:: What you should do ::
Please copy the entries below, from the line containing "Task: Click the 图片 column header" through the end of the entries, word for word and omitting the pictures.

-------- Information shown

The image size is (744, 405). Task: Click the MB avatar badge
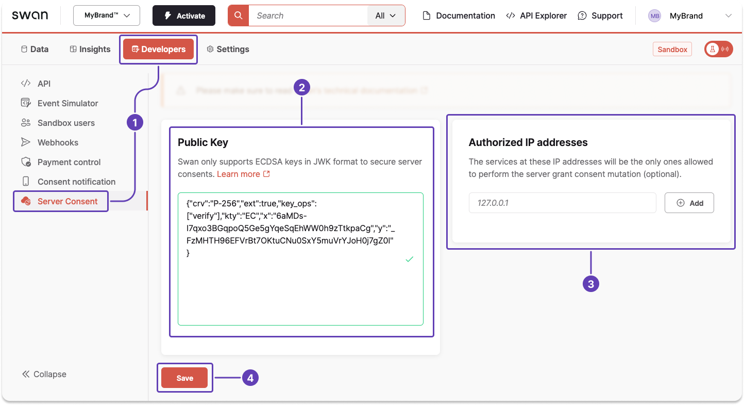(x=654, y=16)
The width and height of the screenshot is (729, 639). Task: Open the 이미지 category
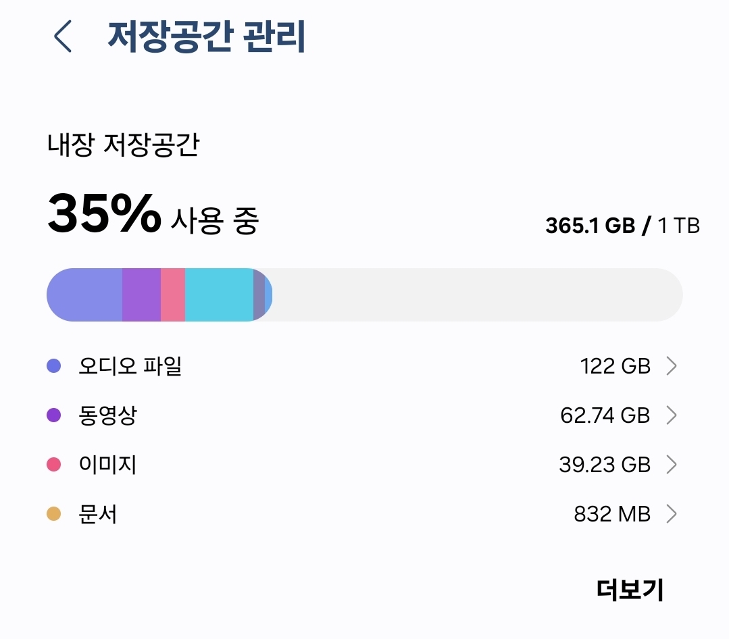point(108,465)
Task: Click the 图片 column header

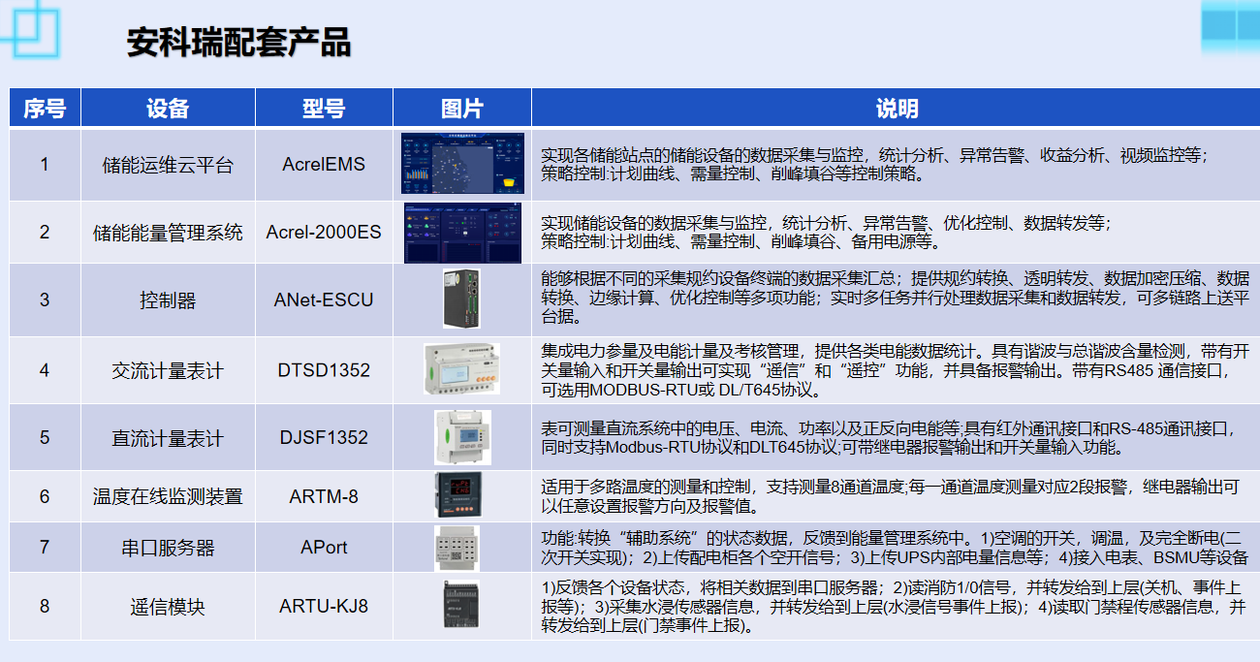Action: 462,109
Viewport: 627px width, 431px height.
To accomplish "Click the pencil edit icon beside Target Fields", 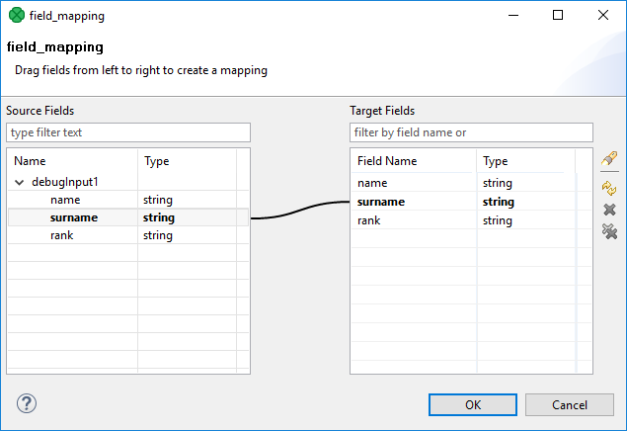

----------------

:: Worked answer ::
Task: Click the 图片 column header

Action: 462,109
Viewport: 627px width, 431px height.
To accomplish "Click the pencil edit icon beside Target Fields", 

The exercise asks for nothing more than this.